With inclusion as a constraint on the design process, we revisited the UI to create an interaction flow with the constraint that a single tap would be able to trigger any action or flow, without sacrificing the underlying feel we were after.

Rather than working backwards and trying to add accessibility after the fact, the team worked forwards and designed a UI that was intrinsically accessible. It didn’t take any extra work: much like high craft design is not mutually exclusive to working at a high velocity, design with inclusion as a constraint is not mutually exclusive to speed.

The same constraint will shape higher-level product features, not just interaction patterns. When I was interviewing over video calls six year ago, the technology wasn’t in place for real-time speech-to-text as an accessibility solution. But chat text messaging itself as a product feature helped bridge that gap within the constraints of the technology available then.

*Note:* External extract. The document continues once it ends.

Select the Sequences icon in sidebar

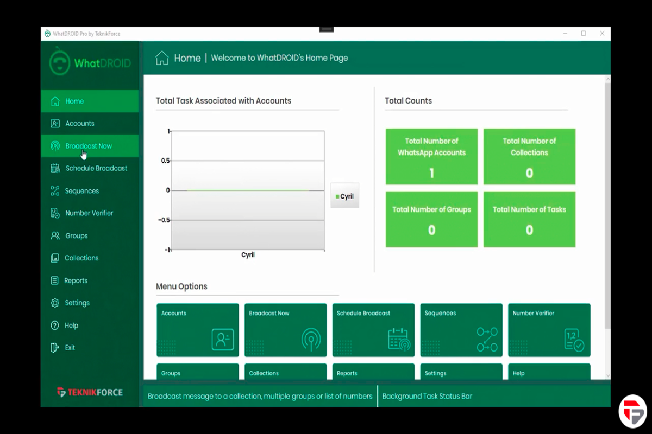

Using inclusion as a constraint isn’t going to magically solve all of the accessibility gaps in your product or the hard conversations about priorities. But if done well, there will be less of those gaps, and you’ll need to have less of those conversations.

Over time, designing with inclusion as a constraint will have a multiplying effect across the team’s culture and the product itself. And when we’ve internalized inclusion as a shared constraint in our practice, then this multiplying effect will go far beyond our own teams and products.

“Accessibility in gaming didn’t happen overnight. It didn’t happen because of one person or group. It happened because a large number of people across the industry wanted to make games accessible to all players.”